I see this happen frequently among the group of educators and parents I serve with.
We serve kids.
We serve kids because we feel called too do so, and serving kids is as testing as it is joyful.
We push ourselves to the brink of “shut down” before allowing ourselves to fail in the service of the kids we serve.
We’re very critical of ourselves, even to the point of occasional collapse.
Sometimes we find ourselves lying in bed, surrounded by wadded up tissues, a bowl of chicken soup on the nightstand, burning nostrils, throbbing head and stinging throat, wondering how it happened. Wondering why we simply shut down, and knowing full well at the same time.
When I think about my phone’s programming, I have hope for another way. A better way.
Let’s break it down into three states of being:
“low power mode.”
and “sufficiently charged.”
I typically start the day “sufficiently charged.”
I’ve slept, I’ve exercised, and I usually get to school with some time to spend in quite thought. The start of the day is an energizing and productive time for me.
During the day I experience a series of challenges and triumphs. It’s a bit of roller coaster. One that I wouldn’t change if I could.
Some interactions and events extend my battery while others require levels of effort and energy that use it up quickly. Both kinds are important. Both kinds are growth-producing.
I have a mentor who seems to know what to do and how to do it in every situation. It’s amazing.
When I ask this mentor how a person can be so adept at managing self and situations, I’m flashed a knowing smile and offered the words, “I’m old.”
Well, I’m old now. Old enough at least to understand what charges me up and what powers me down.
I’ve been trying this “low power mode” mindfulness strategy and it seems to be working. I’ve been simply focusing on staying present in the moment (an oldie but a goodie) and prompting myself to enter “low power mode” as needed.

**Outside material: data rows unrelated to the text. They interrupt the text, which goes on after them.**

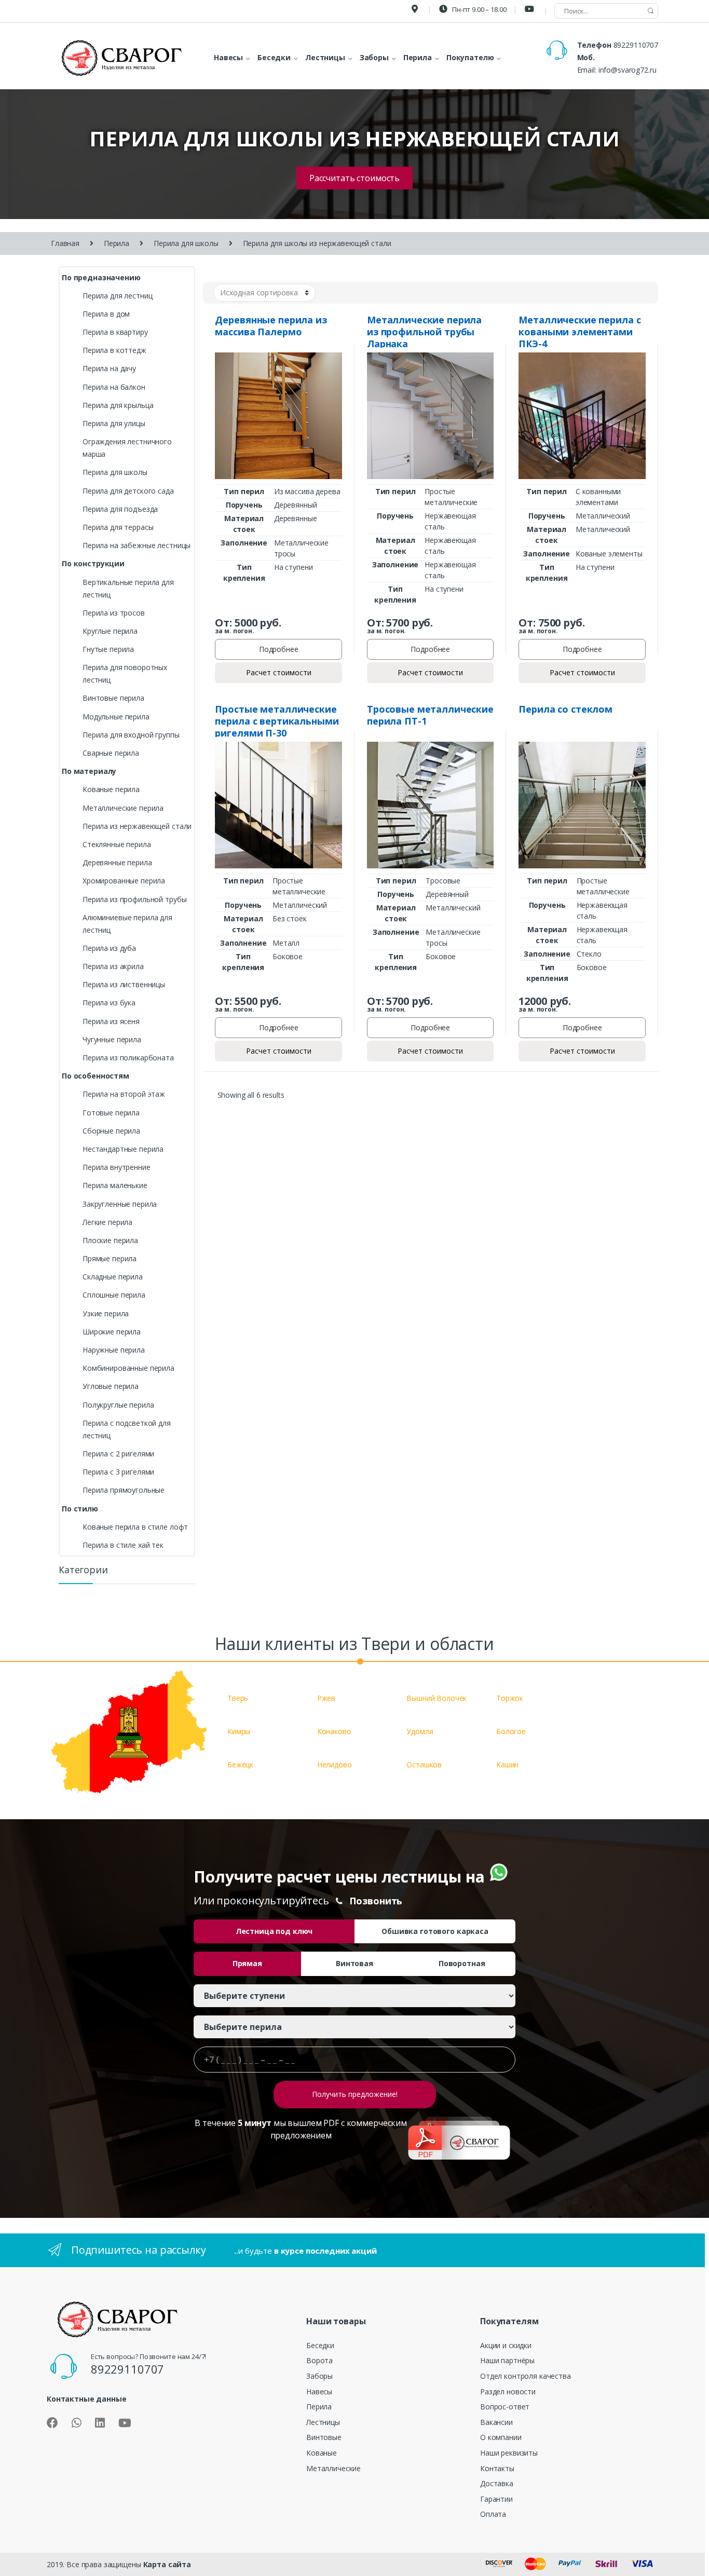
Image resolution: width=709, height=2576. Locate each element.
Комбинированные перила (128, 1368)
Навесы (319, 2391)
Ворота (319, 2360)
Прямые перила (110, 1258)
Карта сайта (167, 2564)
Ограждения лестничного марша (127, 448)
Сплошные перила (114, 1295)
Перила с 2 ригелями (118, 1454)
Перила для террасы (118, 527)
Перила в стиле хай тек (123, 1545)
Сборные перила (111, 1131)
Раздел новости (508, 2391)
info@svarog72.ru (627, 70)
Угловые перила (111, 1386)
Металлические (333, 2468)
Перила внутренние (117, 1167)
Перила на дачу (109, 368)
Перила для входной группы (131, 735)
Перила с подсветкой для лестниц (127, 1429)
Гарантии (496, 2499)
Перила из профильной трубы (134, 899)
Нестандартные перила (123, 1149)
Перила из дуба (109, 948)
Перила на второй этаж (124, 1094)
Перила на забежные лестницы (136, 545)
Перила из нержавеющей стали (137, 826)
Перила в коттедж (114, 350)
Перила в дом (106, 314)
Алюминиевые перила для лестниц (127, 923)
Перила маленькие (115, 1185)
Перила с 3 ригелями (118, 1472)
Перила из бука (109, 1002)
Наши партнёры (507, 2360)
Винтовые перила (113, 698)
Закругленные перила (120, 1204)
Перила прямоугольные (124, 1490)
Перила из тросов (114, 613)
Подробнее (278, 649)
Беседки (320, 2345)
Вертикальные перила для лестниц (128, 588)
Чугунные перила (112, 1039)
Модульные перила (116, 716)
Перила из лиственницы (124, 984)
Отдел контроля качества (525, 2376)
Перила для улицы (114, 423)
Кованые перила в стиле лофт (135, 1527)
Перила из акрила (113, 966)
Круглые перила (110, 631)
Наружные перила (114, 1350)
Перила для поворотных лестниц (125, 673)
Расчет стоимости (278, 672)
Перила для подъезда (120, 509)
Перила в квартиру (115, 332)
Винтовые (324, 2437)
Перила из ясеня (111, 1021)
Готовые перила (111, 1112)
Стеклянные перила (117, 844)
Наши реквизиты (509, 2453)
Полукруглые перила (118, 1405)
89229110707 (635, 45)
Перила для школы (186, 243)
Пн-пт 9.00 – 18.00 (478, 9)
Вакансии (496, 2422)
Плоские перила (110, 1240)
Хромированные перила (124, 880)
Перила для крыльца (118, 405)
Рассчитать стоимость (354, 178)
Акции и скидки (505, 2345)
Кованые (321, 2453)
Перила (116, 243)
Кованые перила (111, 789)
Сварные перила (111, 753)
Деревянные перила (117, 862)
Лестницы (323, 2422)
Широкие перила (112, 1332)
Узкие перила (106, 1313)
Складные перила (113, 1277)
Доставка (496, 2483)
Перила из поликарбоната (128, 1057)
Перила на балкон (114, 387)
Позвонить (376, 1900)
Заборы (319, 2376)
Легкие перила (107, 1222)
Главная (65, 243)
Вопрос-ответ (504, 2406)
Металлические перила (123, 808)
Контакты (497, 2468)
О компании (501, 2437)
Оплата (493, 2514)
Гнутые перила (108, 649)
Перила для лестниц (117, 296)
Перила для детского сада (128, 491)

Maybe I’m simply tired, maybe I’m engaged in a challenging interaction with someone whose well-being is compromised, maybe my well-being is compromised, or maybe I’ve just exerted too much energy for too long.

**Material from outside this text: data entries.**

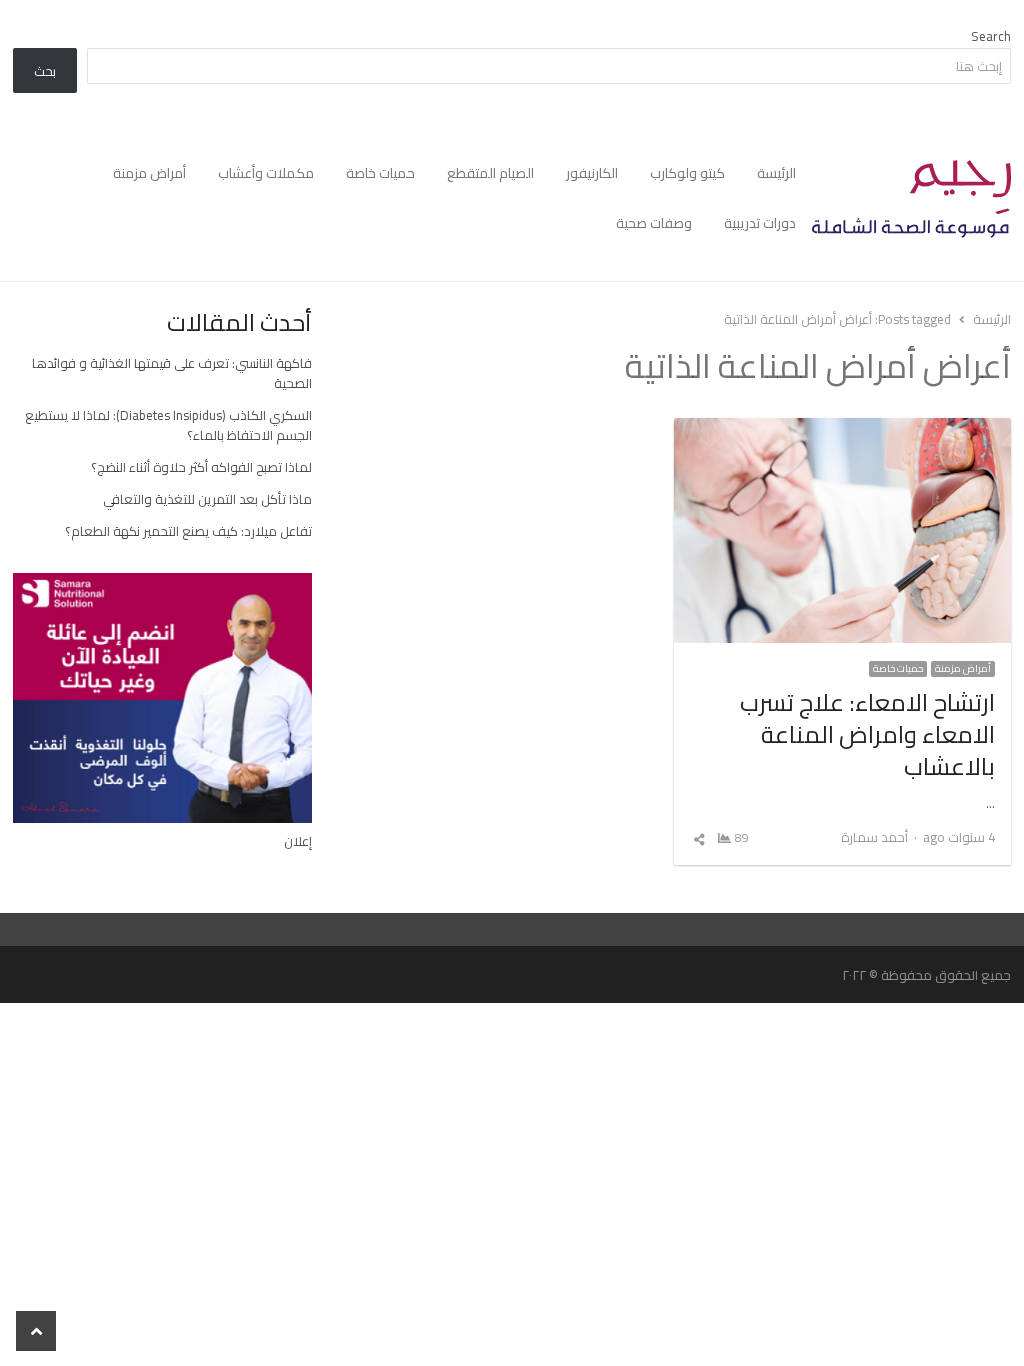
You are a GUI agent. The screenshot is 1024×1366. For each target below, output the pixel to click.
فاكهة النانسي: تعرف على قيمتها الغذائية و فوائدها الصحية (172, 373)
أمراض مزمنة (149, 173)
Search (991, 36)
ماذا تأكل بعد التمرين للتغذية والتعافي (207, 499)
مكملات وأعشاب (266, 173)
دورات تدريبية (760, 223)
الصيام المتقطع (490, 173)
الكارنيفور (592, 173)
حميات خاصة (380, 173)
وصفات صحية (654, 223)
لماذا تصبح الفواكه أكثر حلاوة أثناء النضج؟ (201, 467)
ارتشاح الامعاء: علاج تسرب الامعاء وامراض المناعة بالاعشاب (867, 734)
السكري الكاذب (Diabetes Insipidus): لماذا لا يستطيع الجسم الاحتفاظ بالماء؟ (168, 425)
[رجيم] (912, 199)
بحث (45, 71)
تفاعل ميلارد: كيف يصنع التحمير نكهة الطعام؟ (188, 531)
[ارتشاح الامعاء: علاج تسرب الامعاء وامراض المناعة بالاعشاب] (842, 430)
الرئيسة (776, 173)
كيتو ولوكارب (687, 173)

During times when I find that my battery being depleted too quickly I remind myself to consider “low power mode.”
When I can, I quickly recount a list of situations and activities that are meaningful, impactful to my mission and important, but that reserve my energy rather than deplete it.

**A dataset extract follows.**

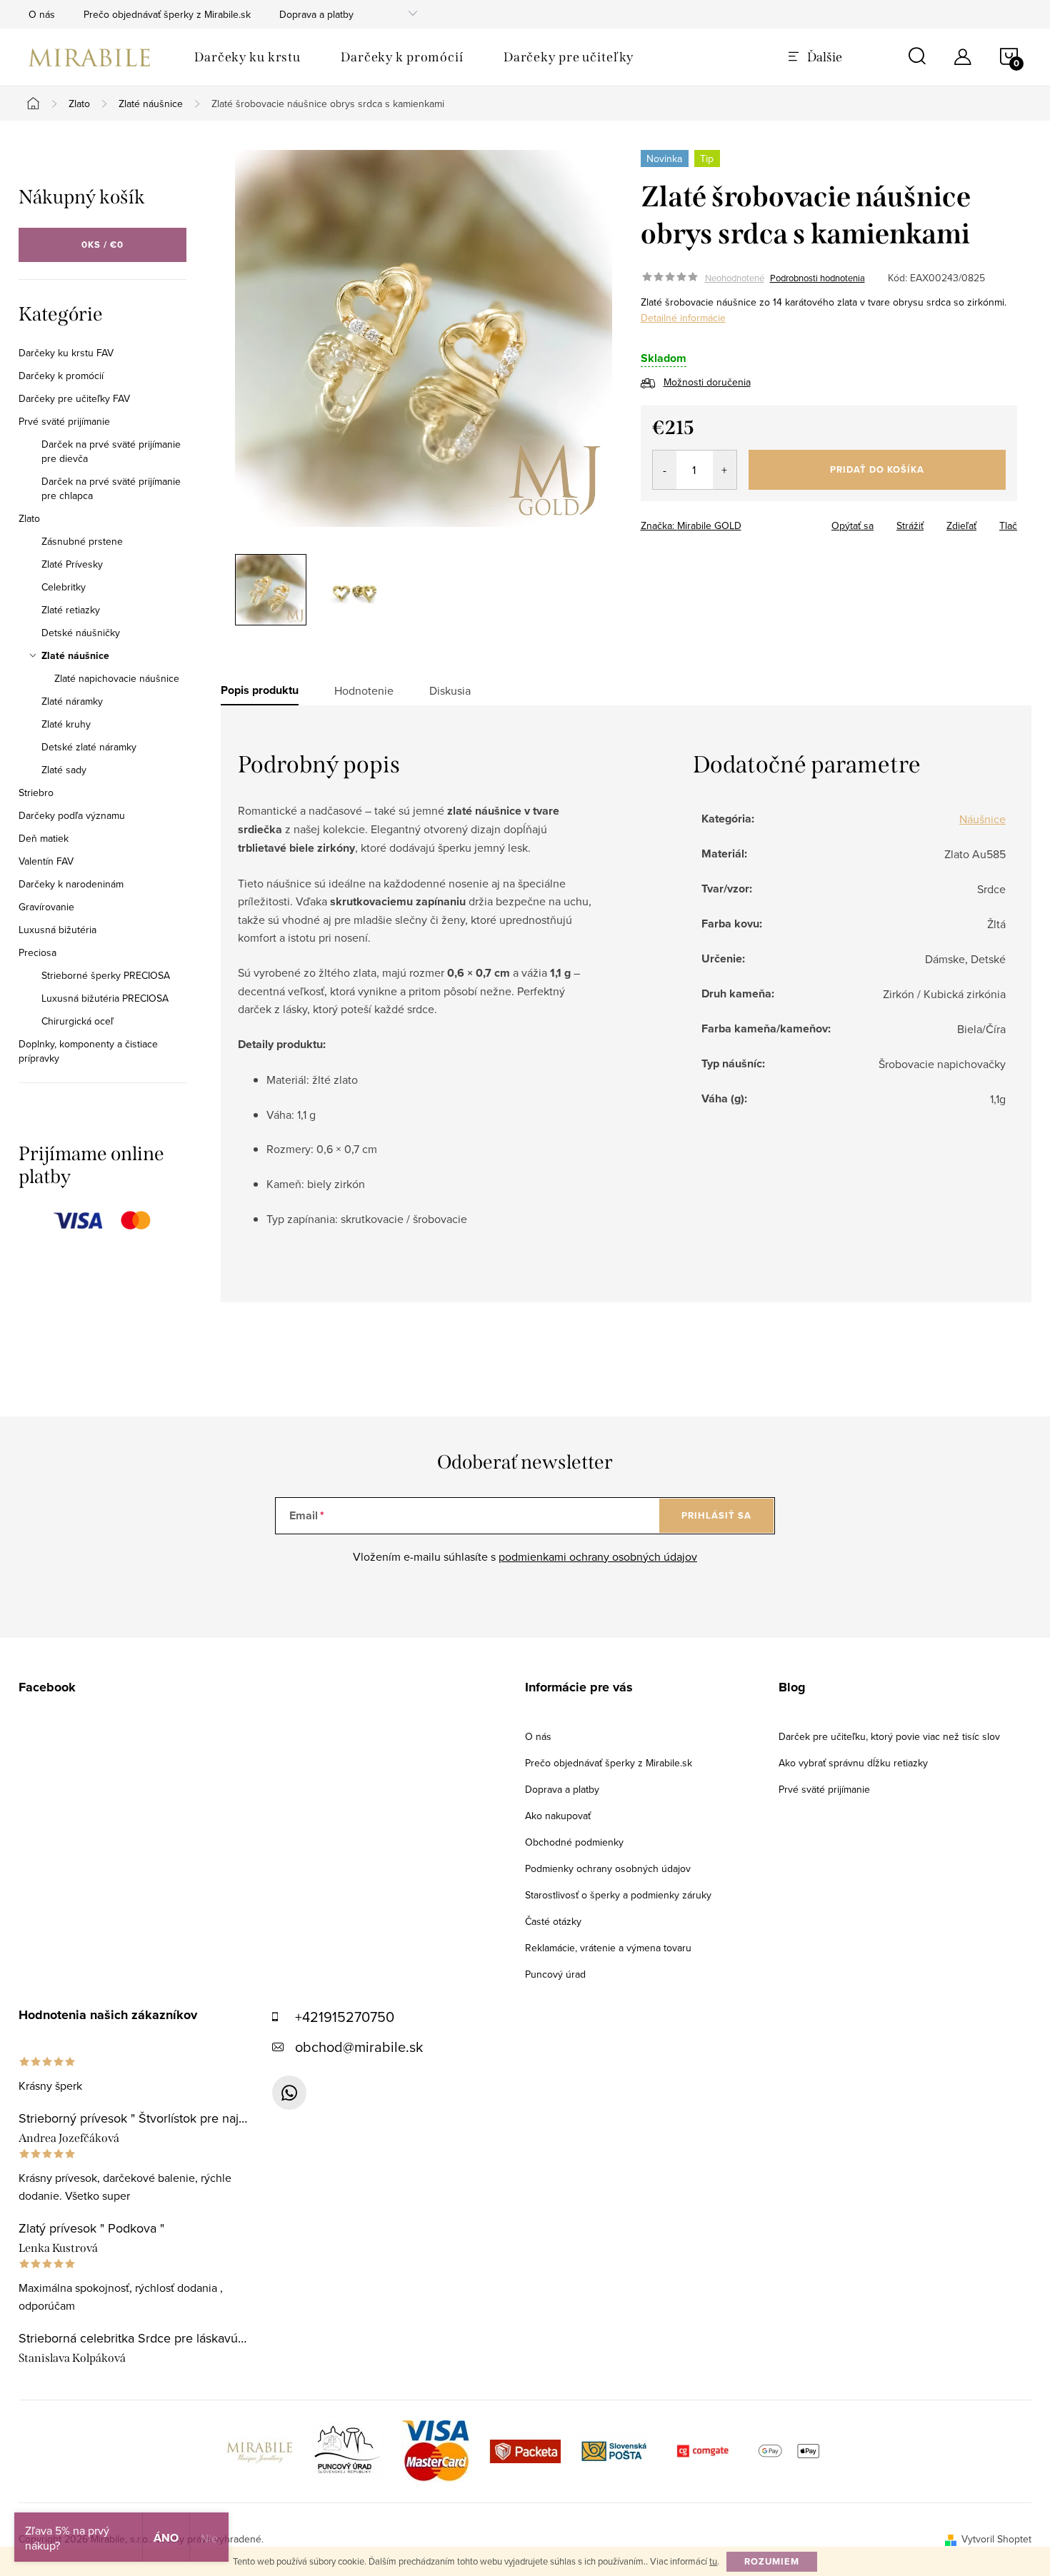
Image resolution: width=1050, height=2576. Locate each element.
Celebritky (63, 587)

I politely excusing myself when necessary and/or move into spaces where I can engage in less battery-depleting, and even energizing activities for a period of time while brainstorming ways to fully charge myself up again.
I’m finding this strategy benefits my leadership practice, strengthens the positive partnerships I work so hard to build and maintain, and enhances my ability to serve kids well. It’s been very restorative.
As educators and parents we are required to exist in the fray, and to manage it well. After all, we are the models of behavior and balance for the kids we serve.
When we remember to model mindfulness and self-care we enhance our kids’ ability to move through this fast-paced world with intact well-being and increased joyfulness.
Try to recognize when your battery is depleted. Go into your “low power mode” when you need to. Remove yourself if that’s what it requires. Take it easy for minute. Write in a journal. Draw a picture. Eat a snack. Stretch. You know what you need. Take it.
When you’re ready, re-engage at a comfortable, safe level. If my phone has 10% battery power I probably shouldn’t be streaming videos, but I might decide to look at or take a few pictures if it helps.
Then, make plugging in and powering up a priority. Take the next opportunity that comes along. Once you’re “sufficiently charge” you can get back at it full throttle.
Look after yourself.
You, those you serve, and those you serve with are all better off when you do.
In it together for the kids.
Live. Love. Listen. Learn. Lead. Thanks!